Source excerpt -
* * *

Check the KafkaCluster configuration

You can display the current configuration of your Kafka cluster using the following command: kubectl describe KafkaCluster kafka -n kafka

The output looks like the following:

apiVersion: kafka.banzaicloud.io/v1beta1
kind: KafkaCluster
metadata:
  creationTimestamp: "2022-11-21T16:02:55Z"
  finalizers:
  - finalizer.kafkaclusters.kafka.banzaicloud.io
  - topics.kafkaclusters.kafka.banzaicloud.io
  - users.kafkaclusters.kafka.banzaicloud.io
  generation: 4
  labels:
    controller-tools.k8s.io: "1.0"
  name: kafka
  namespace: kafka
  resourceVersion: "3474369"
  uid: f8744017-1264-47d4-8b9c-9ee982728ecc
spec:
  brokerConfigGroups:
    default:
      storageConfigs:
      - mountPath: /kafka-logs
        pvcSpec:
          accessModes:
          - ReadWriteOnce
          resources:
            requests:
              storage: 10Gi
      terminationGracePeriodSeconds: 120
  brokers:
  - brokerConfigGroup: default
    id: 0
  - brokerConfigGroup: default
    id: 1
  clusterImage: ghcr.io/banzaicloud/kafka:2.13-3.1.0
  cruiseControlConfig:
    clusterConfig: |
      {
        "min.insync.replicas": 3
      }      
    config: |
    ...

* * *

Data segment -
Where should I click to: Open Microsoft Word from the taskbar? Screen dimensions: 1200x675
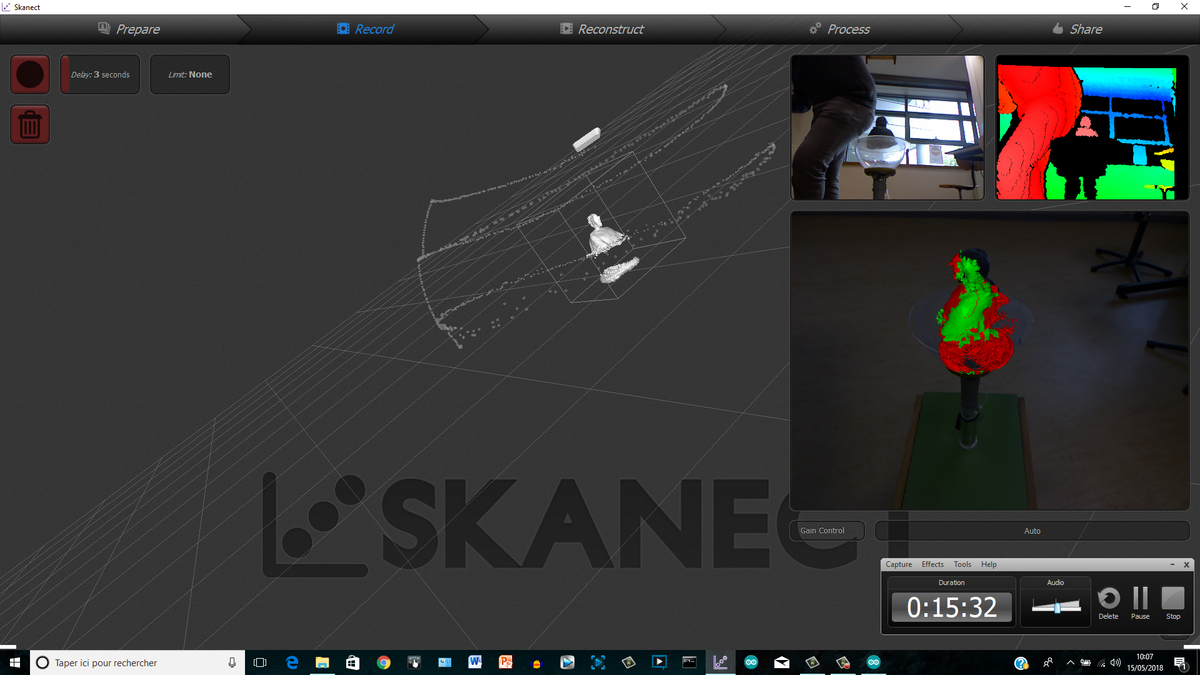coord(475,662)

* * *

Exercise objective -
In the KafkaCluster configuration excerpt, what command shows the current configuration of the Kafka cluster? The data has no connection to the KafkaCluster configuration excerpt.

Written solution -
kubectl describe KafkaCluster kafka -n kafka